I am sorry your B/F is not tolerating your anxiety and that is sad but I believe the best thing you may try is to ask him to come to a therapy session with you and ask his questions of your therapist who can explain how he may best help you.
He may not agree to this and if he is at a point where he is not interested in supporting you than you may have to consider him someone that will not be there for you.
I know this seems so unfair but hiding your anxiety will make you worse. Overcoming your anxiety and learning how to deal with it is your best choice for yourself. This is your disorder and remember anxiety does not control you, you control it.
It is not your fault that this has happened to you so blaming yourself for the change in your relationship is unfair to you. Please don't do that to yourself. You cannot control your B/F's behavior, only your own.
Please work with your therapist and put your first. Keep posting here and know we care and we will support you.
A slip of the foot you may soon recover,
but a slip of the tongue you may never get over.
Hey purple dream-
I don't know if this will help you or not, but here goes. I was 22 when I began having major, major panic attacks. I was dating my husband at the time. Of course he didn't understand what was going on because I didn't understand it either. But he was there for me - he became my protection; my security. To this day (almost 14 years later) he still knows and understands my limitations - he is always right by my side when I need him.

▶ [What this exercise asks]:
**a)** Return the part of the forum posts on anxiety from "I am sorry your" to "there for you.", copied word for word.
**b)** Please list every sentence in the forum posts on anxiety that contains the word "anxiety".
**c)** Write what comes next in the forum posts on anxiety, picking up after their last sentence.

Collected data entries:
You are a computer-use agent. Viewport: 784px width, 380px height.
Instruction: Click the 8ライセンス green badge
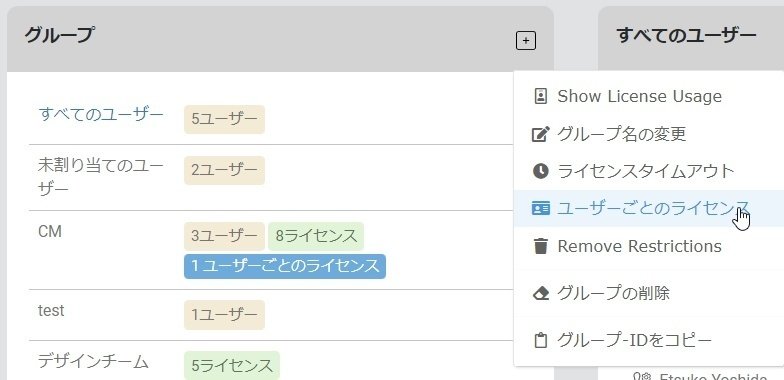[316, 236]
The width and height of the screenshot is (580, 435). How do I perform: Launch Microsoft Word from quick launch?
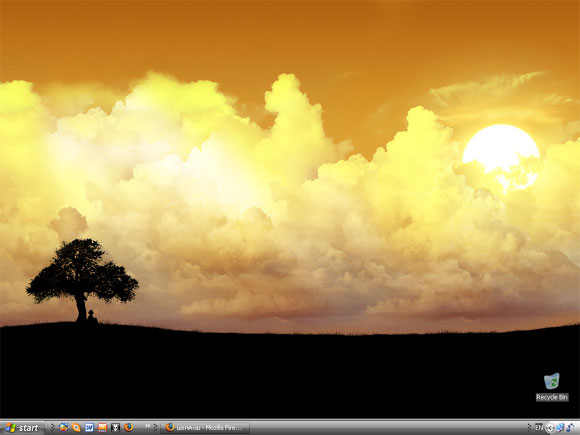point(90,428)
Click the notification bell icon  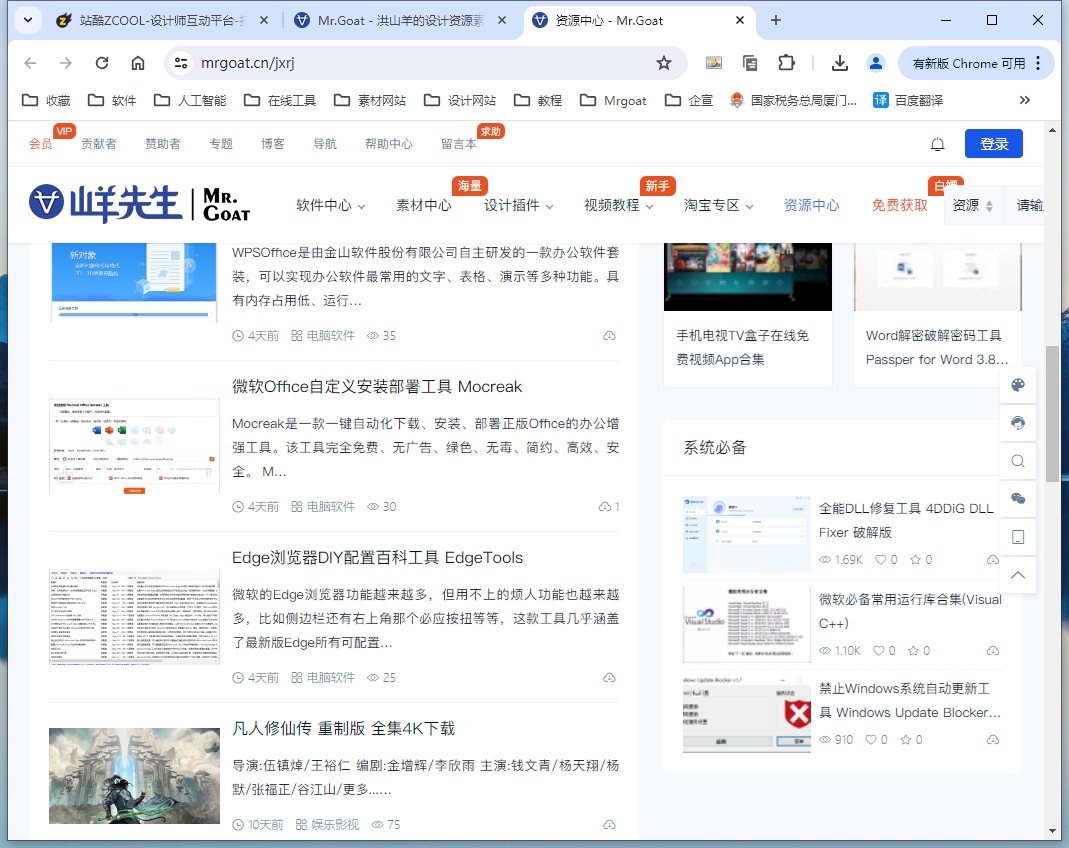point(937,144)
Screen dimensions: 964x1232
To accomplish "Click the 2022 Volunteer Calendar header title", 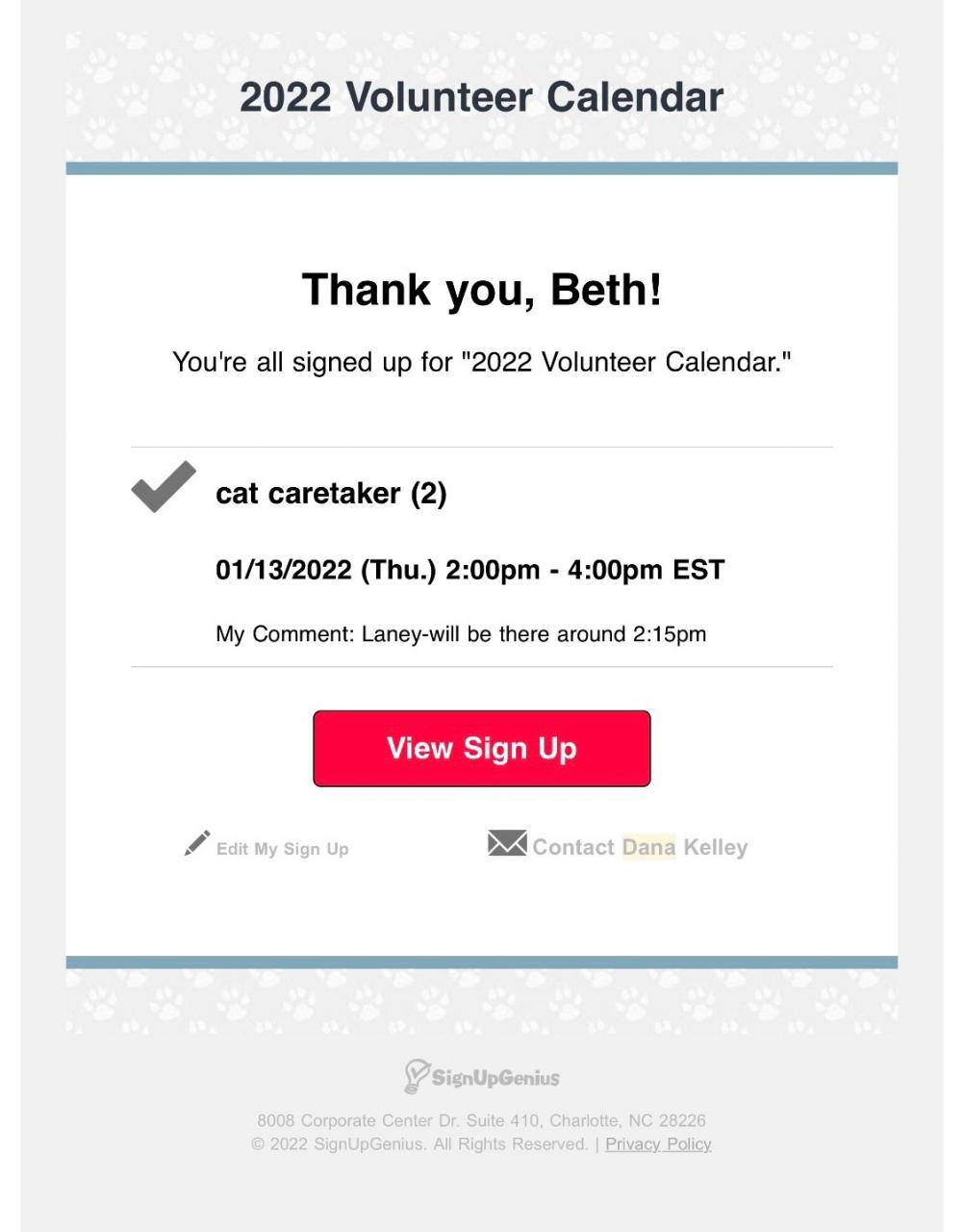I will (481, 97).
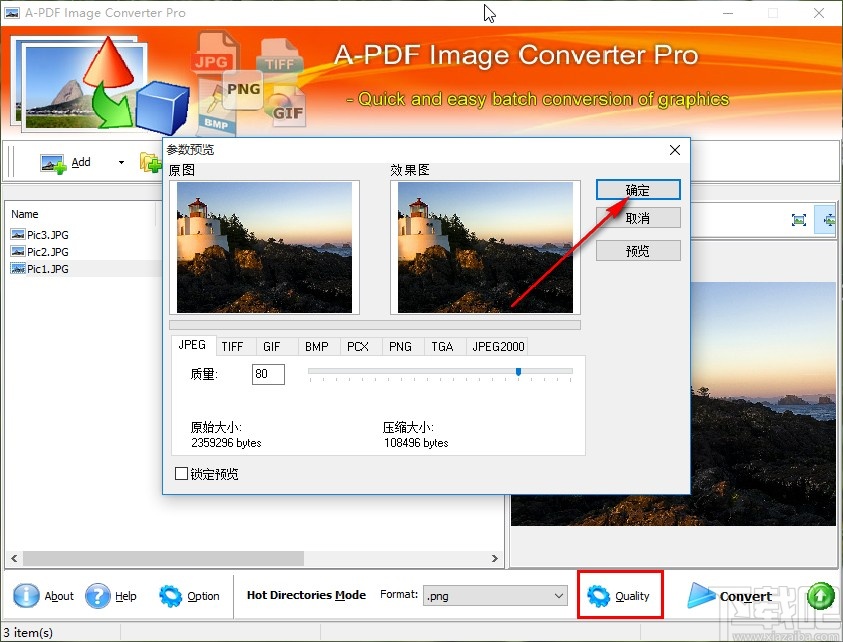Click the About info icon

28,595
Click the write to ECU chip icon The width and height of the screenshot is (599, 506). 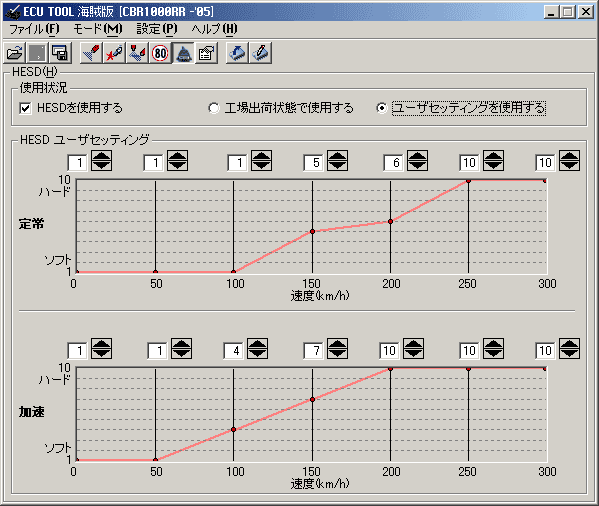[260, 53]
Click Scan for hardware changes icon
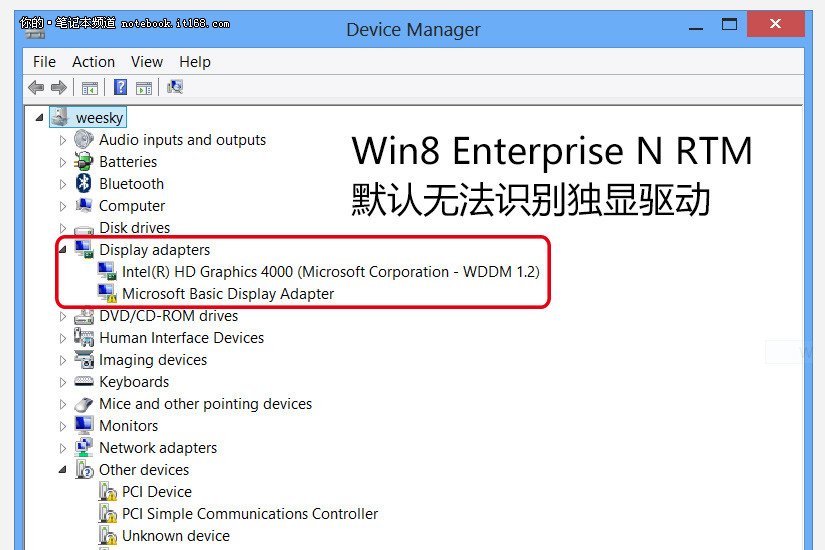The height and width of the screenshot is (550, 825). pos(175,88)
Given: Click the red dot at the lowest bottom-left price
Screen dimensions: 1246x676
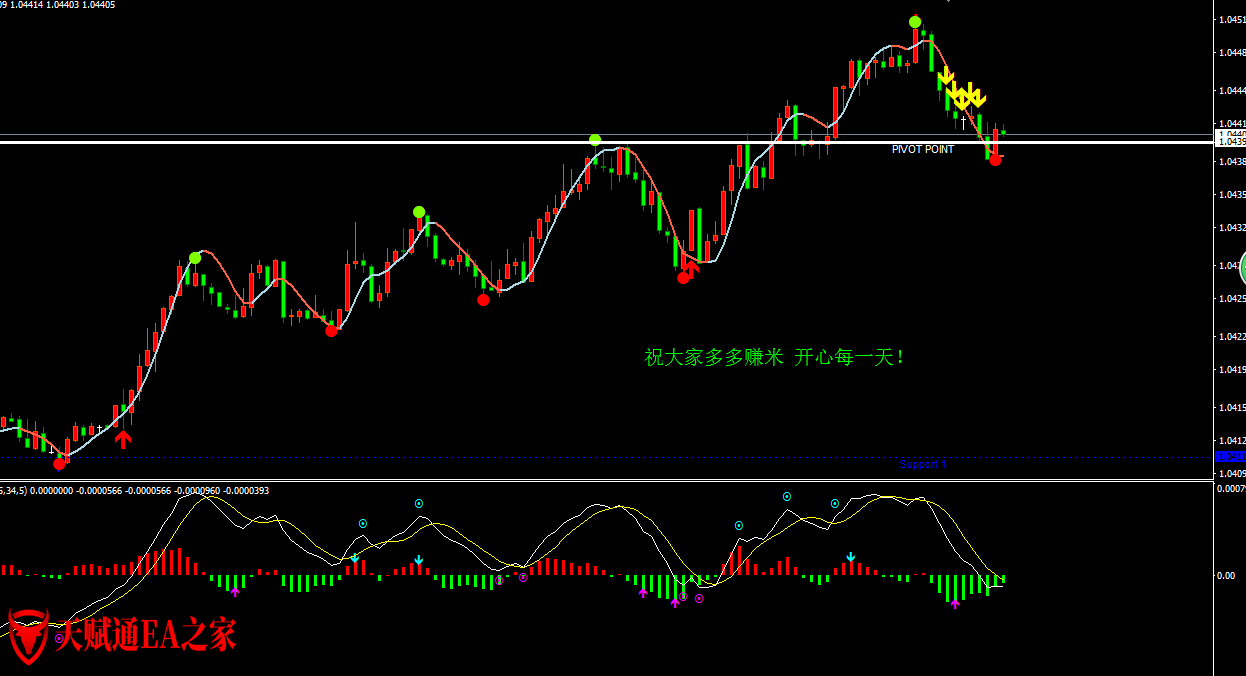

▶ [Answers by task]:
**a)**
I am sorry your B/F is not tolerating your anxiety and that is sad but I believe the best thing you may try is to ask him to come to a therapy session with you and ask his questions of your therapist who can explain how he may best help you.
He may not agree to this and if he is at a point where he is not interested in supporting you than you may have to consider him someone that will not be there for you.

**b)**
I am sorry your B/F is not tolerating your anxiety and that is sad but I believe the best thing you may try is to ask him to come to a therapy session with you and ask his questions of your therapist who can explain how he may best help you.
I know this seems so unfair but hiding your anxiety will make you worse.
Overcoming your anxiety and learning how to deal with it is your best choice for yourself.
This is your disorder and remember anxiety does not control you, you control it.

**c)**
However, it has also not been that easy. There have been sooo many times over the years that he has gotten frustrated with me - he tells me I need to be a big girl and stop relying on him for so much. That is always hard to take, but I also forgive him, because I know deep down, he doesn't mean those things - he is just frustrated and doesn't know what to do.
He really doesn't read, so when I give him anything to read to understand my condition, he will read it and say nothing. At least I know he read it, and I'm ok with him not responding. I know from all the times he has come to my defense (with other family members who haev been very cruel to me) that he DOES understand. You know, men have a way of wanting to "fix" things and when they cannot, they get frustrated. I don't think it is any reflection on his feelings for you or how he views the relationship. And sometimes, they just don't want to be bothered either - they have much more interesting things to think about (you know sports, work, ect....) at least that is the case with my dh.
So maybe try to relax a little - I know how painful it is to get anyone to understand this condition. In all reality, only those who have BEEN there will fully understand. That is why You, me, all of us.....need this board. We are here for you!